─── SOURCE MATERIAL ───
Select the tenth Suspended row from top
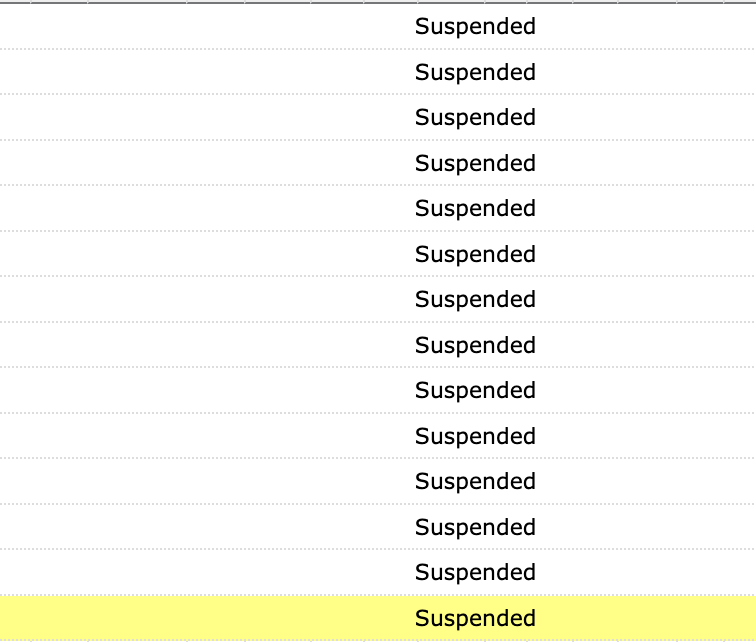Image resolution: width=756 pixels, height=642 pixels. coord(475,436)
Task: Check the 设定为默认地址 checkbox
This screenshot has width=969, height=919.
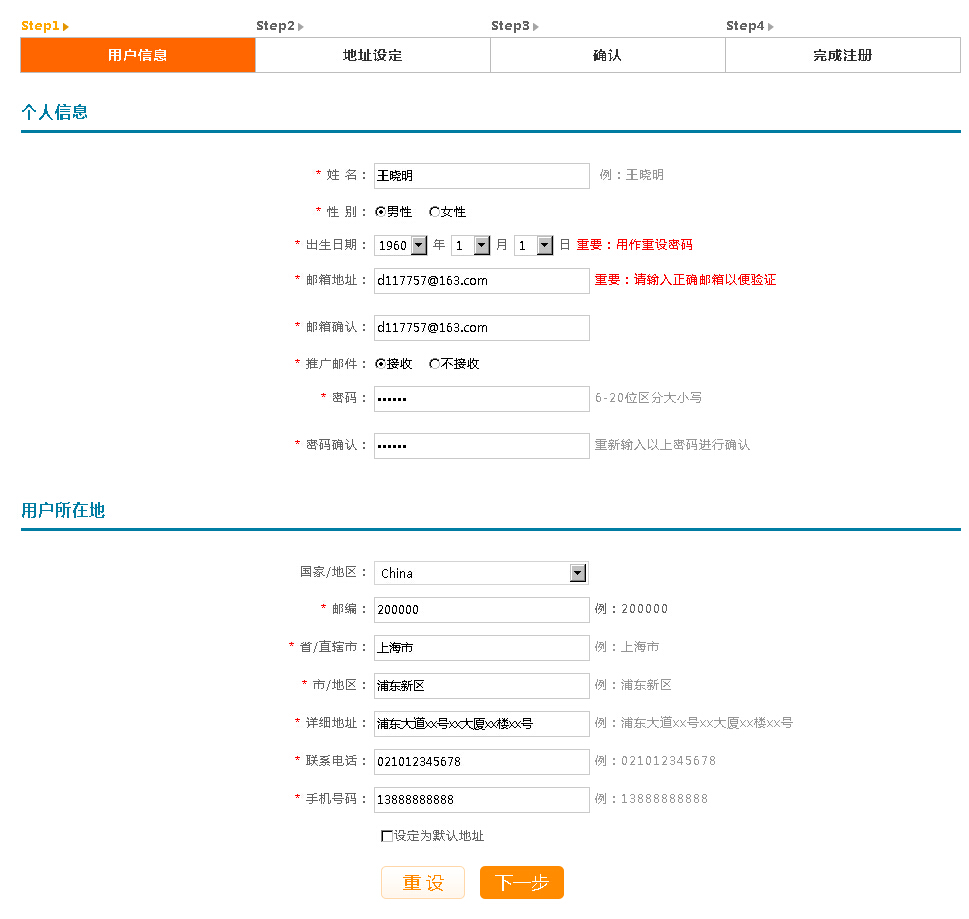Action: click(387, 837)
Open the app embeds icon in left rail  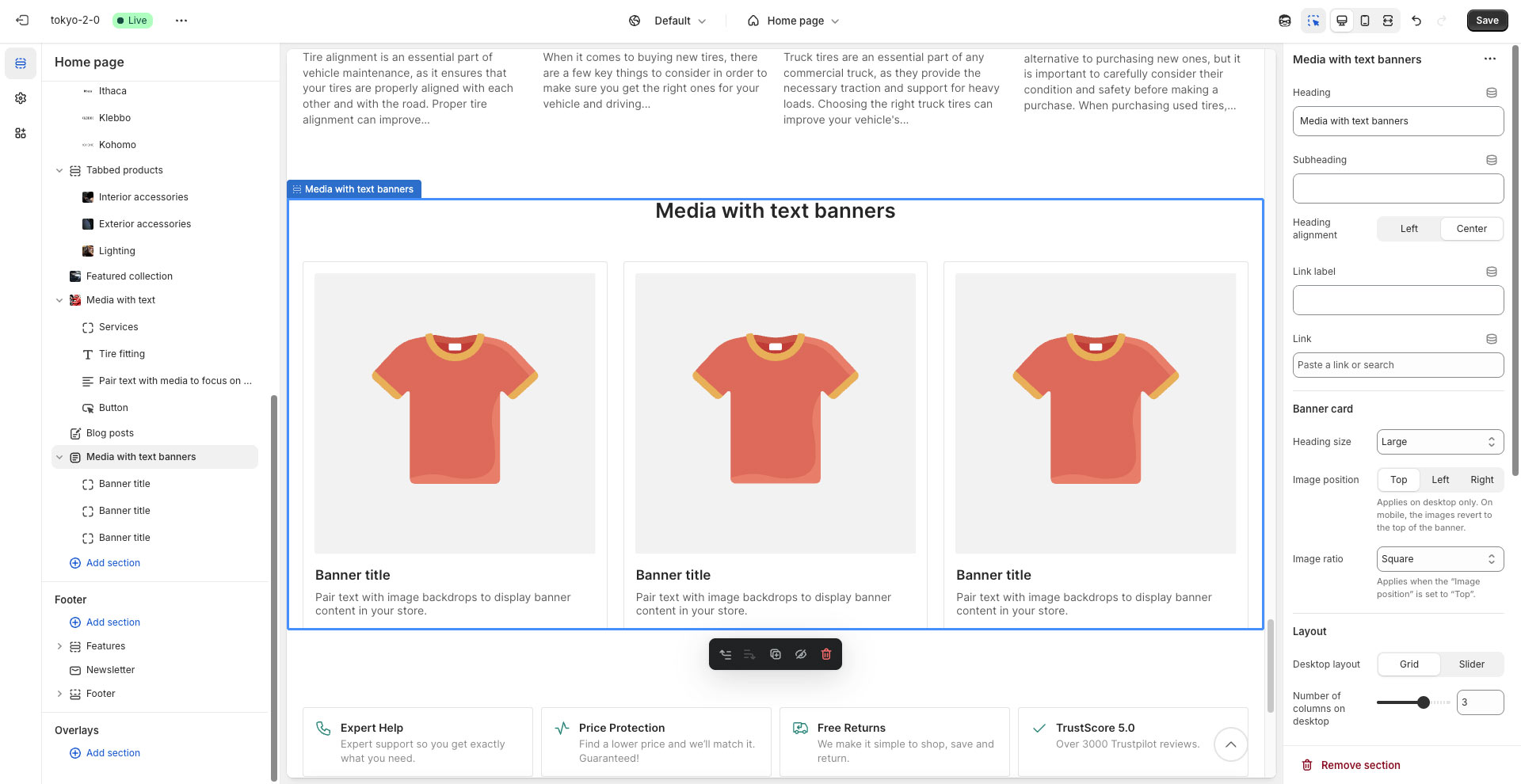pyautogui.click(x=21, y=133)
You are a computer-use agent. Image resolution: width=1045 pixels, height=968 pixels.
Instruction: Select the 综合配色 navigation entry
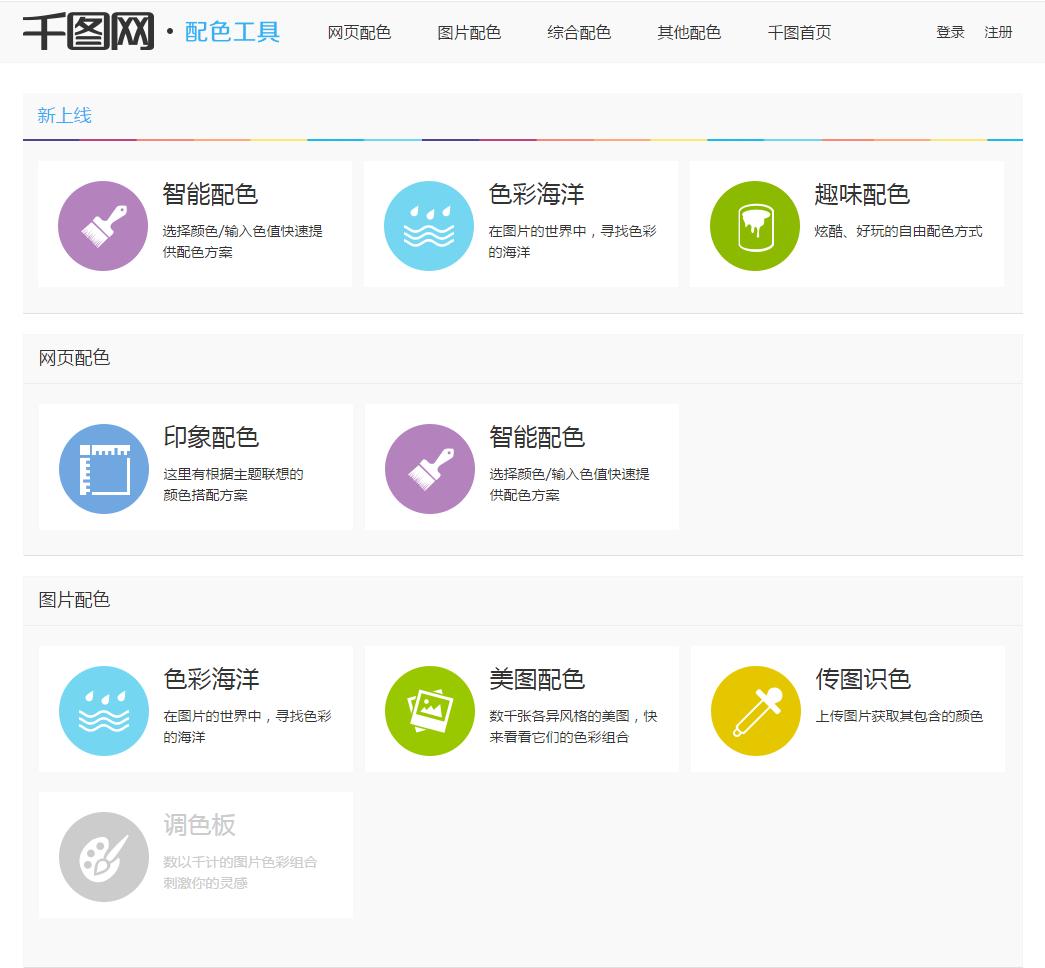click(x=579, y=32)
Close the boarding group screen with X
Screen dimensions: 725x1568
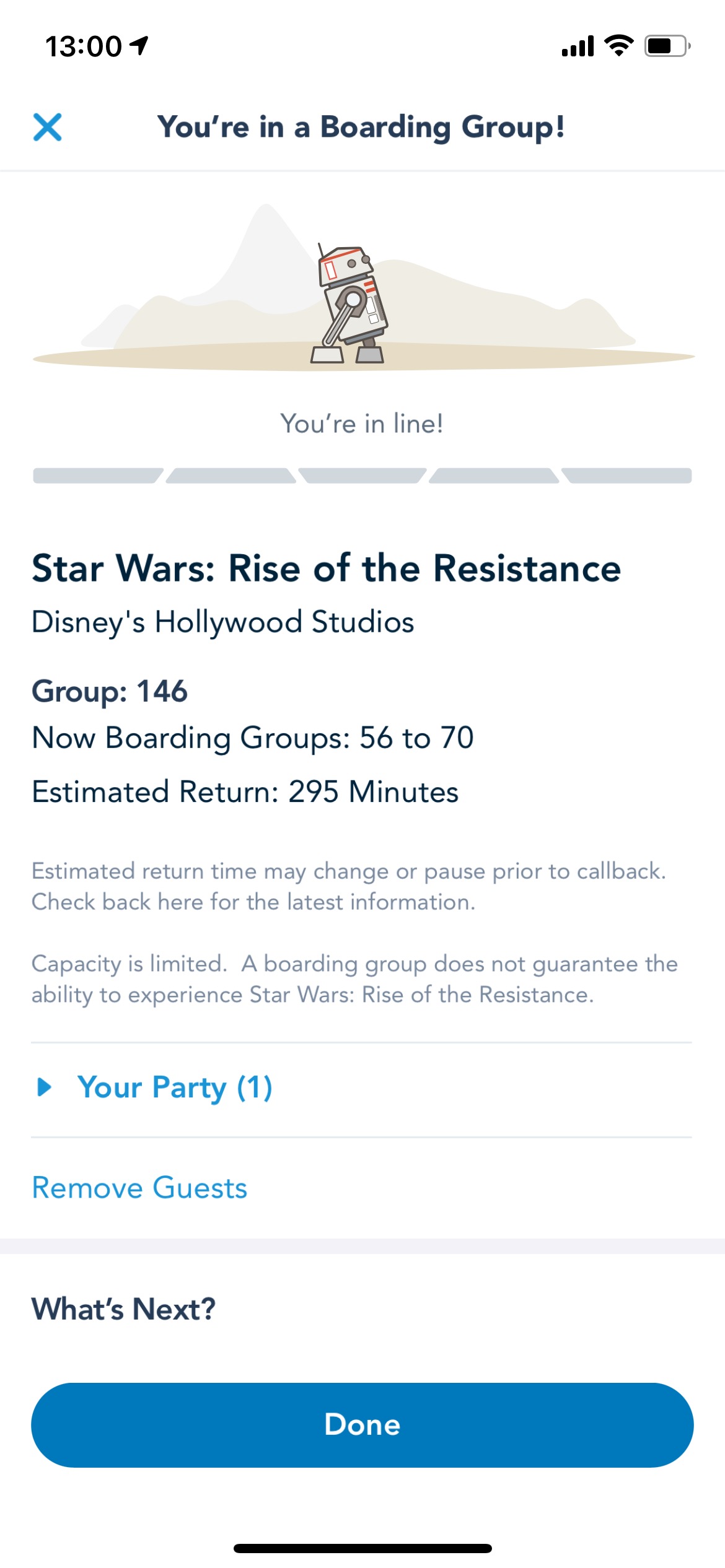47,128
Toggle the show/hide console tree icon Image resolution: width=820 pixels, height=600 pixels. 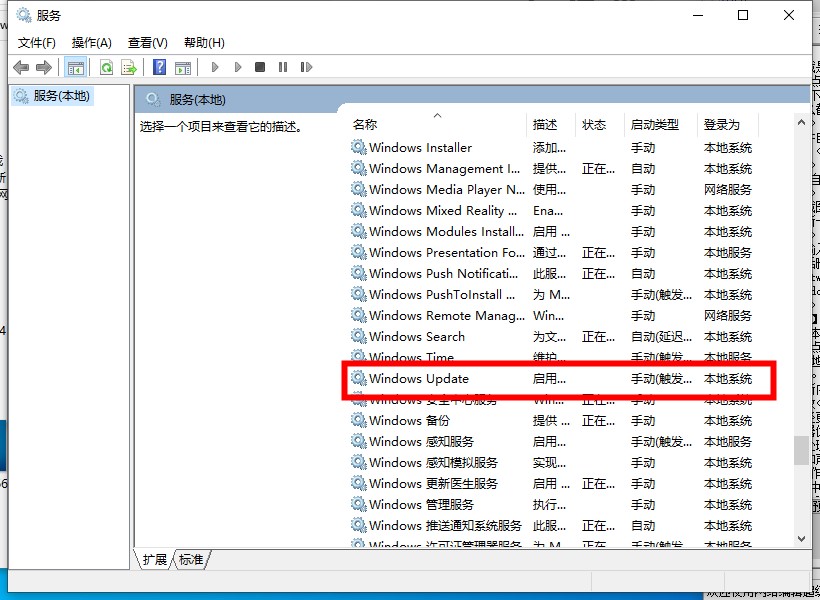pos(75,67)
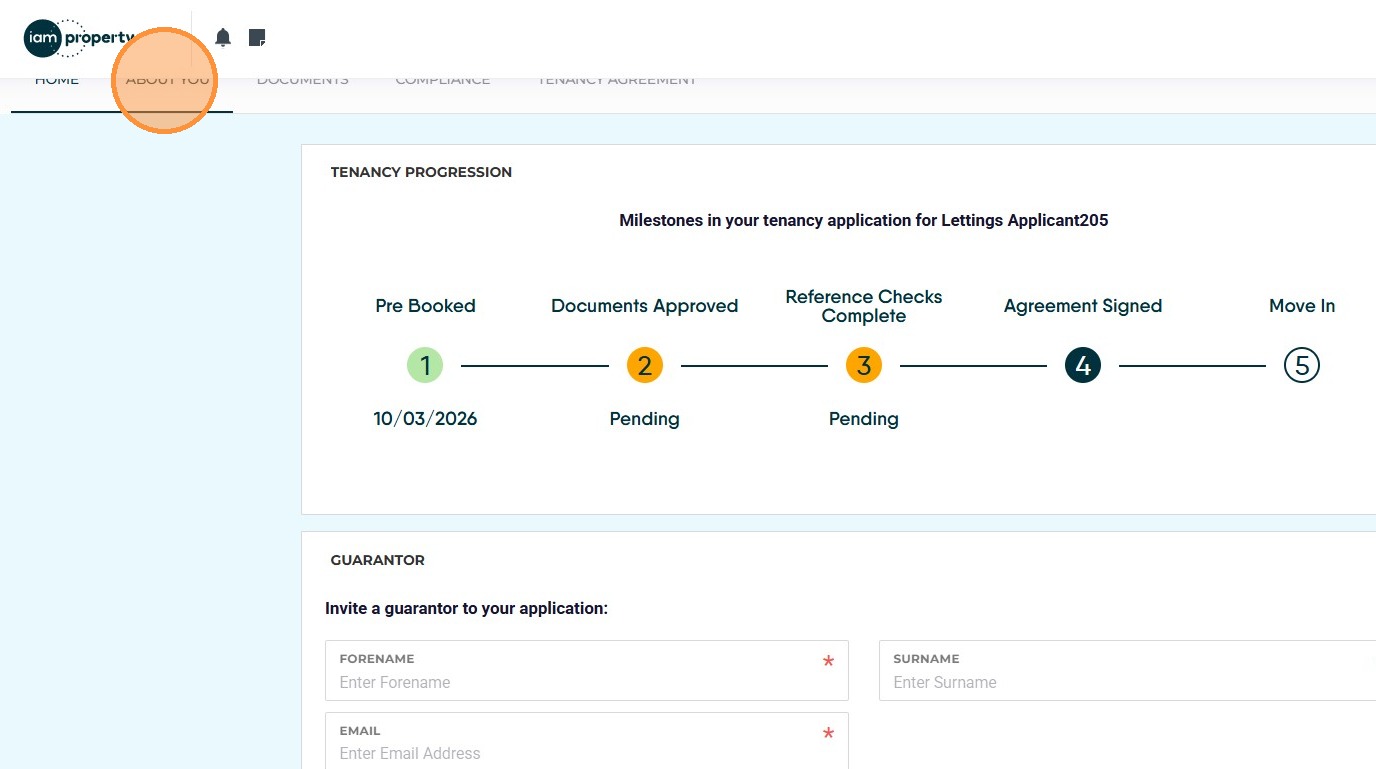Open the Home tab
Image resolution: width=1376 pixels, height=769 pixels.
point(57,80)
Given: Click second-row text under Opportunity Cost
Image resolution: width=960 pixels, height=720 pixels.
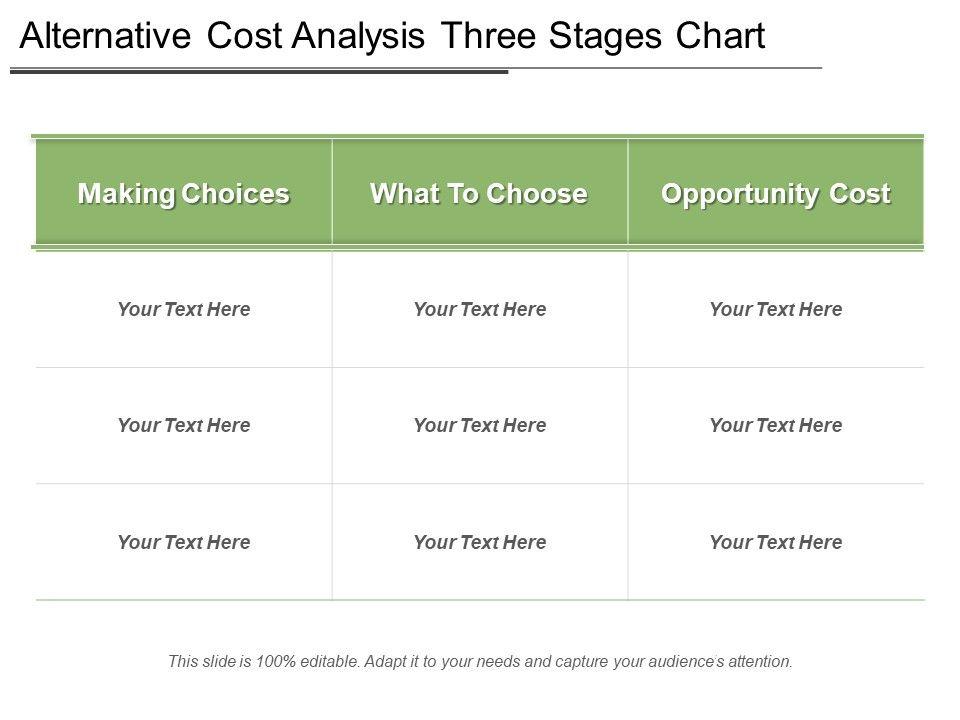Looking at the screenshot, I should tap(776, 426).
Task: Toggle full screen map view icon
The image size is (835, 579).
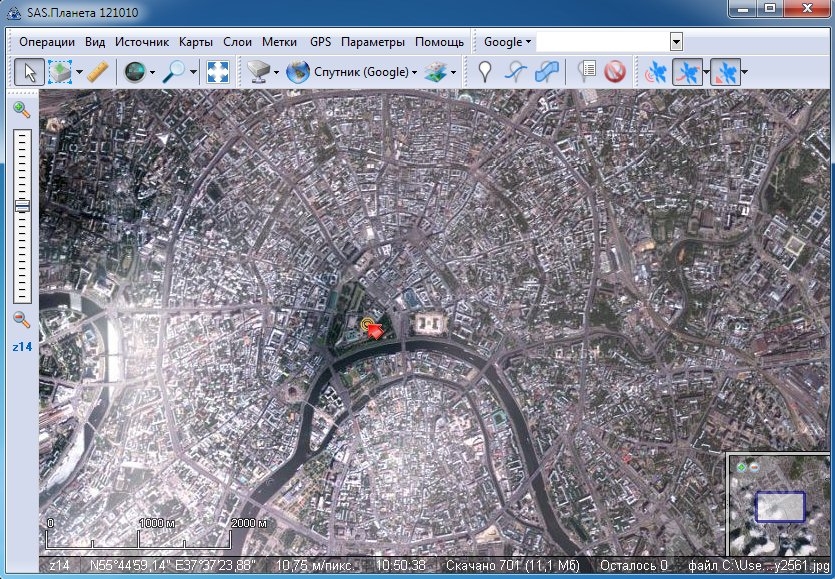Action: click(x=218, y=72)
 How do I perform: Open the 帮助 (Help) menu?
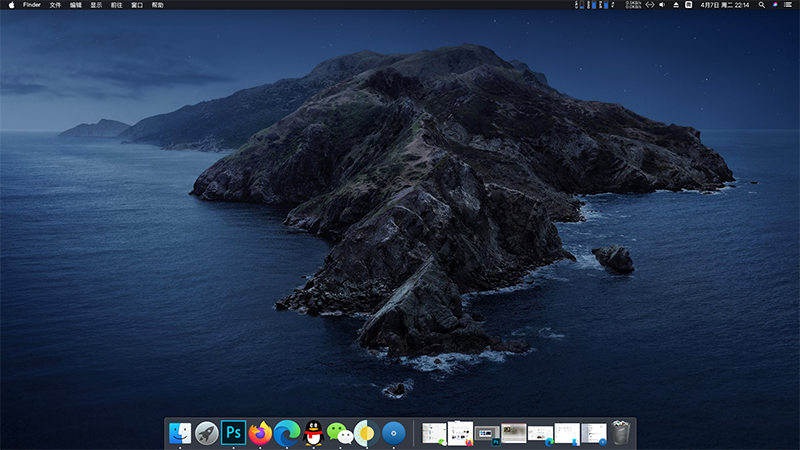[157, 5]
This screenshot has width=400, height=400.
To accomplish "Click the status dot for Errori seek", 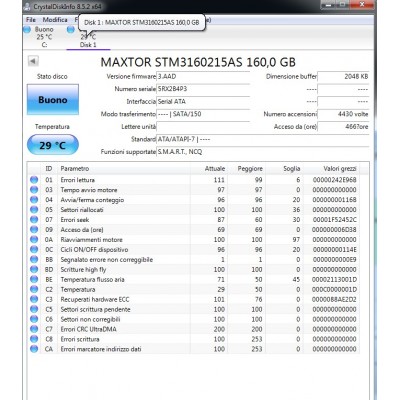I will click(34, 220).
───
BRIEF: Looking at the data above, count every line holding the word "Task" and state only the count.

RESULT: 2